Replete with stunning artwork, Bluebottle In A Jam Jar weaves a complex and enthralling musical narrative that takes in industrial motifs, avant-garde ambient, sonic experimentation and vocal mischief. Opening with the dark, discordant guitar of ‘Falling Apart’, Rogerson’s highly-pitched voice and the playful interjections of Luke Lawless’ transform this track into one more akin to The Residents than her industrial music peers - as it propels towards a climactic clashing of pots and pans and the proclamation ‘Cos I’m in the milk and the milk’s in me.’ With Rogerson seemingly adopting the role of the all-significant bluebottle, the eponymously-titled second track describes its rather sad existence. A pseudo-drone is awash with whirring wings, intermittent mouth noises, undulating stuttering synth and multi-layered sounds that ebb and flow - highly evocative and rather disturbing to boot. Her ability to capture sonically these everyday sounds is quite incredible – this is virtuoso audio storytelling.

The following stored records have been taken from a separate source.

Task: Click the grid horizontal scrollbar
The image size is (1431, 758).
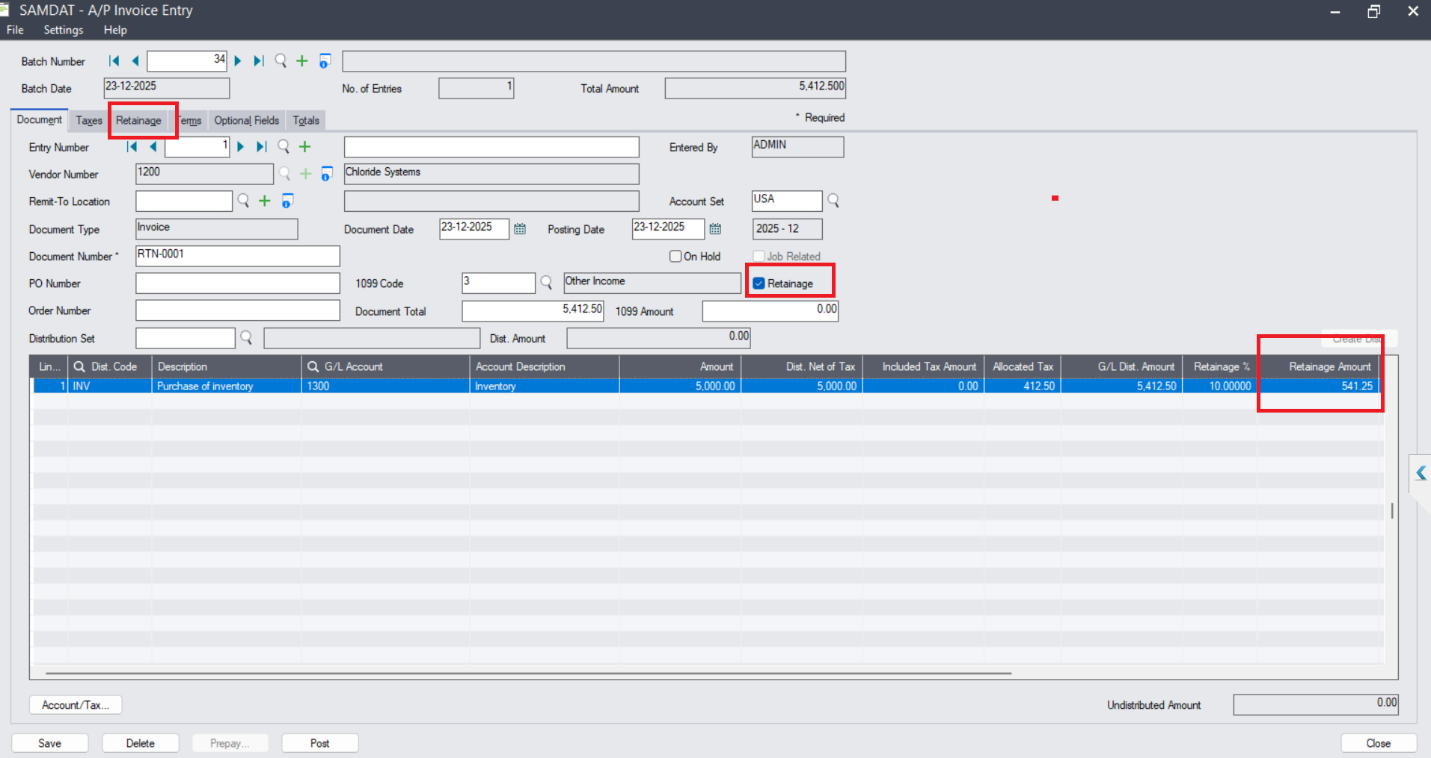Action: 520,673
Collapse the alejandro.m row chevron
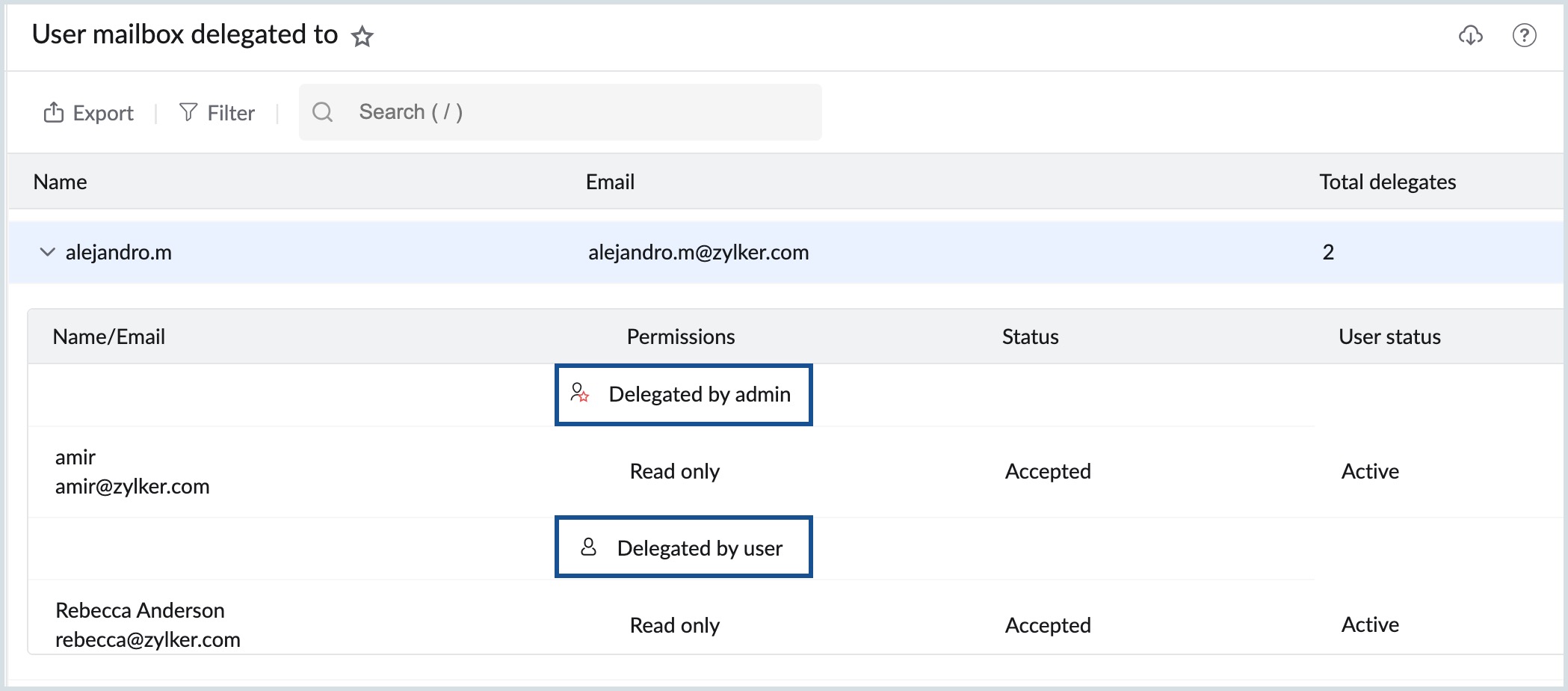The image size is (1568, 691). (x=47, y=252)
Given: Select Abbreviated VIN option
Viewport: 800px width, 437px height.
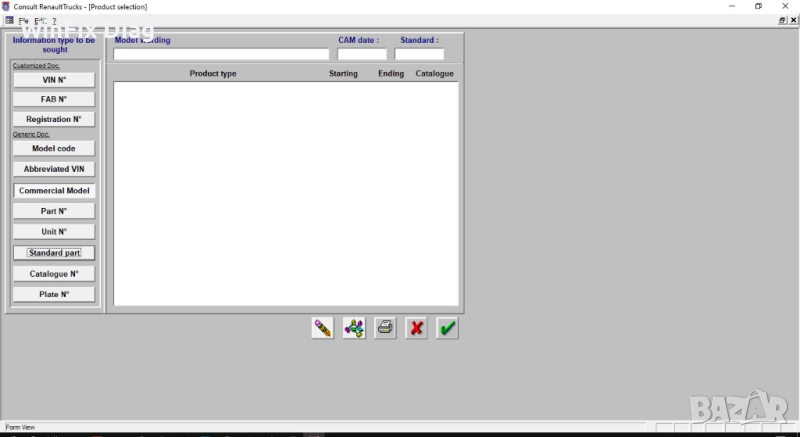Looking at the screenshot, I should 54,169.
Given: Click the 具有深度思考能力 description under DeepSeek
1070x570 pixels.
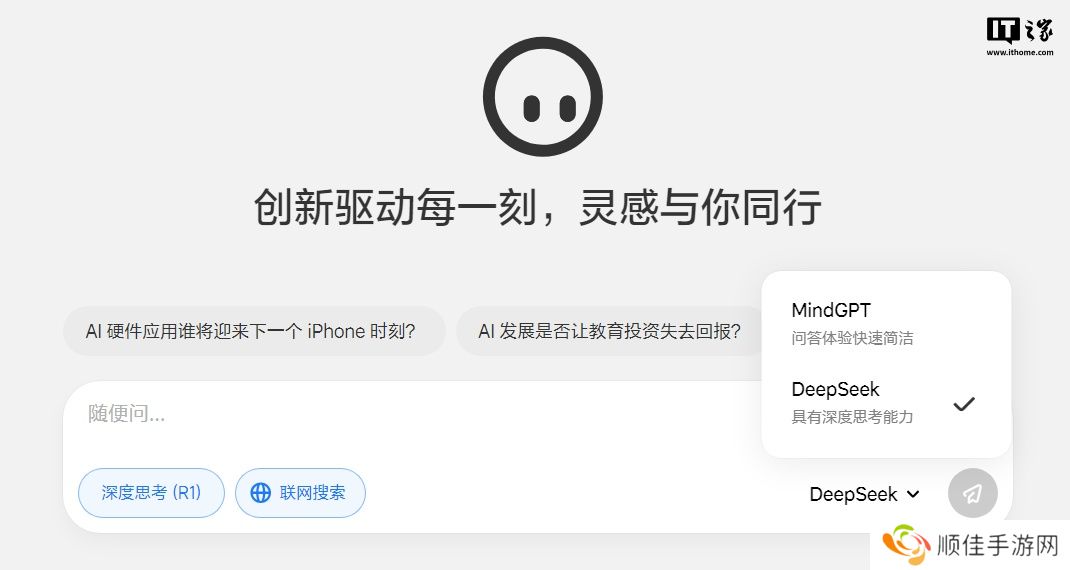Looking at the screenshot, I should (852, 416).
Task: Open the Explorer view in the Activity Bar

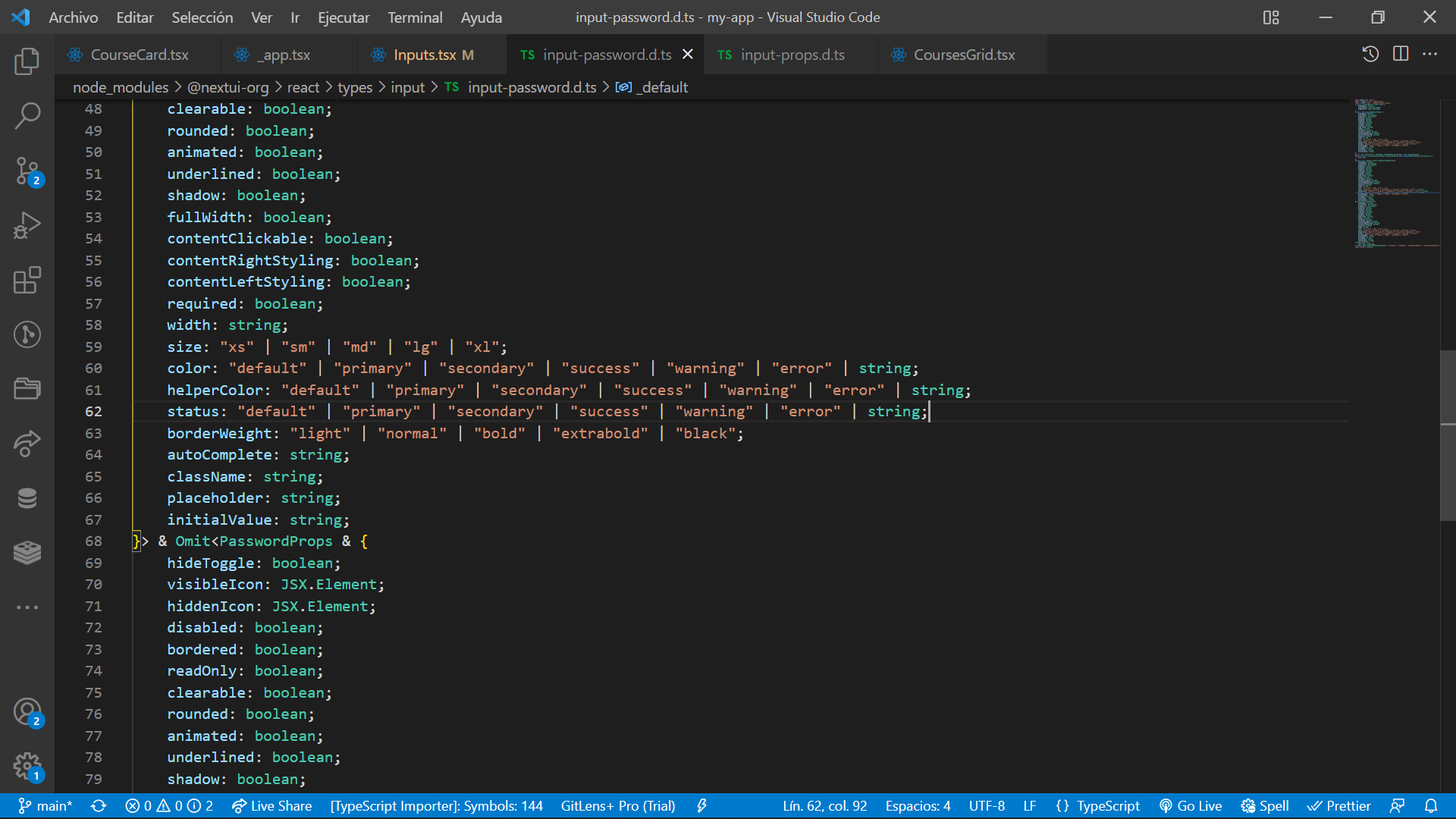Action: click(x=27, y=61)
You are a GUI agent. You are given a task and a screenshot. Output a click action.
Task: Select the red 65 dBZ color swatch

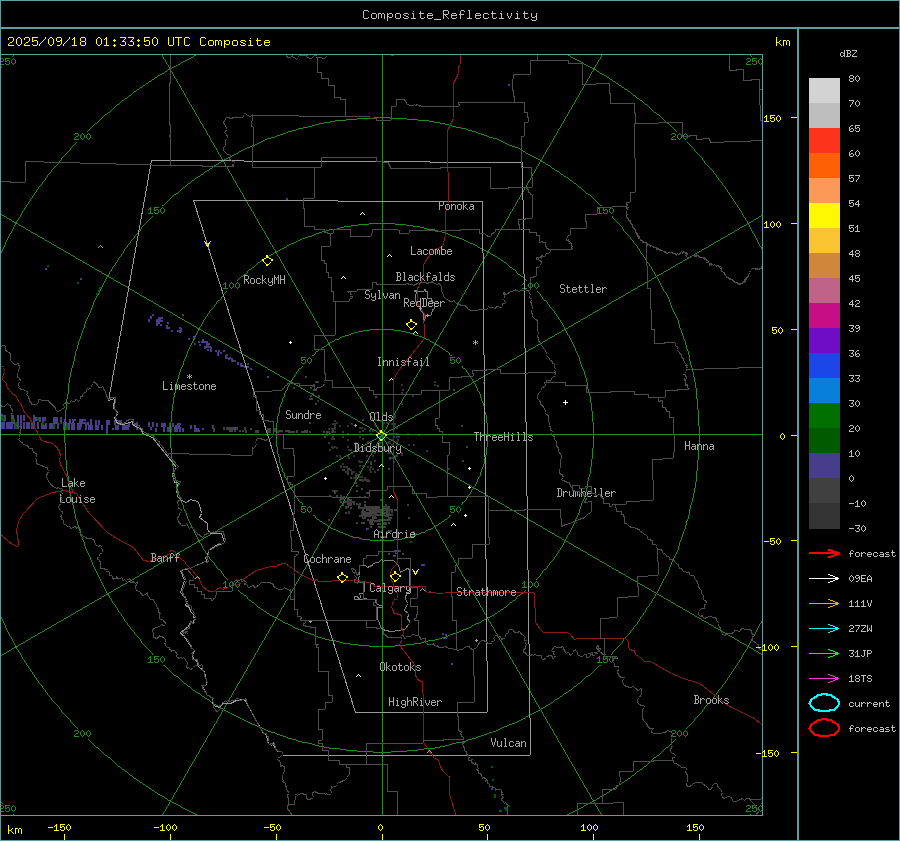(x=824, y=141)
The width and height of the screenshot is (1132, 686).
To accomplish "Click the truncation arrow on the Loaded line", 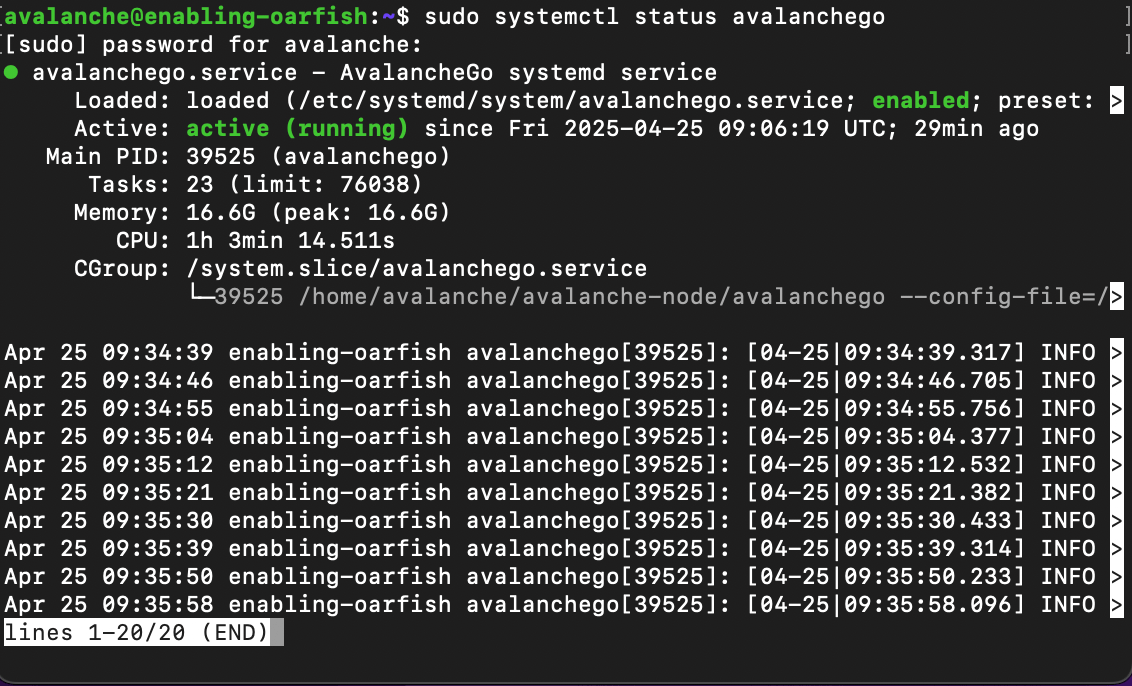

Moving swiftly onto another of God’s tiny creatures, ‘The Moth’ presents a similarly haunting depiction - this time one that emulates the swirling fans of Apocalypse Now with a sinister voice and twanging guitar, while ‘Extractor Fan’ is a noise odyssey. Tiny fragments of delicate synth mix with the background buzz of the supposed musical extractor fan creating one of the most sonically intriguing tracks on the album - Rogerson employs every trick up her musical sleeve. What then follows are two tracks that lay heavy emphasis on electronic vocal experimentation. ‘Lip Service’ is an intriguing well of loops that bring to mind the tape recordings of Alvin Lucier or Steve Reich – growing as it does in intensity, children’s voices melding with feline sounds and progressively redolent of Throbbing Gristle’s ‘Persuasion’. ‘‘Not What I had in Mind’ is conversely much more insistent – the vocal hook mirrored by an abrasive synth with accompanying dark nu-metal and distorted guitar that all builds towards a minor cacophony. Approaching the close, final track ‘Sylvia’ is a gentler finale than one might expect – a delicate(ish) ballad shrouded in jarring background guitar. bluebottle in a jar is challenging but utterly rewarding and is an album that yields something new with each listen.